Prosedurnya adalah dengan memberikan pertanyaan "ya" atau
"tidak" kepada dewa terkait sebuah isu. Sang dewa, diwakili oleh
sejumlah imam, memberi keputusan dengan memilih salah satu jawaban, melakukan
gerakan maju atau mundur, atau menunjuk pada selembar papirus atau
ostracon.
Pertanian
Kondisi geografi yang mendukung dan tanah di tepi sungai Nil yang subur
membuat bangsa Mesir mampu memproduksi banyak makanan, dan menghabiskan lebih
banyak waktu dan sumber daya dalam pencapaian budaya, teknologi, dan artistik.

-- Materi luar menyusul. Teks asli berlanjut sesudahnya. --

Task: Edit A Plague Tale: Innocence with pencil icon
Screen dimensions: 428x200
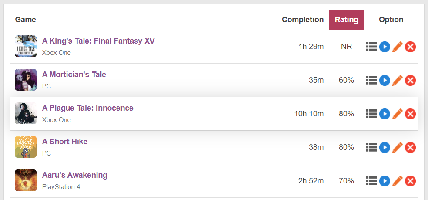Action: click(397, 114)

Pengaturan tanah sangat penting di Mesir Kuno karena pajak dinilai berdasarkan
jumlah tanah yang dimiliki seseorang.
Pertanian di Mesir sangat bergantung kepada siklus sungai Nil. Bangsa Mesir
mengenal tiga musim:
Akhet (banjir),
Peret (tanam), dan
Shemu
(panen). Musim banjir berlangsung dari Juni hingga September, menumpuk
lanau kaya mineral
yang ideal untuk pertanian di tepi sungai. Setelah banjir surut, musim tanam
berlangsung dari Oktober hingga Februari. Petani membajak dan menanam bibit di
ladang. Irigasi dibuat dengan parit dan kanal. Mesir hanya mendapat sedikit
hujan, sehingga petani sangat bergantung dengan sungai Nil dalam pengairan
tanaman. Dari Maret hingga Mei, petani menggunakan sabit untuk memanen.
Selanjutnya, hasil panen
dirontokan untuk memisahkan jerami dari gandum. Proses
penampian
menghilangkan sekam dari gandum, lalu gandum ditumbuk menjadi tepung, diseduh
untuk membuat bir, atau disimpian untuk kegunaan lain.
Bangsa Mesir menanam
gandum emmer dan
jelai, serta beberama
gandum sereal lain, sebagai bahan roti dan bir.Tanaman-tanaman
Flax ditanam dan
diambil batangnya sebagai serat. Serat-serat tersebut dipisahkan dan dipintal
menjadi benang, yang selanjutnya digunakan untuk menenun
linen dan membuat
pakaian.
Papirus
ditanam untuk pembuatan kertas. Sayur-sayuran dan buah-buahan dikembangkan di
petak-petak perkebunan, dekat dengan permukiman, dan berada di permukaan
tinggi. Tanaman sayur dan buah tersebut harus diairi dengan tangan.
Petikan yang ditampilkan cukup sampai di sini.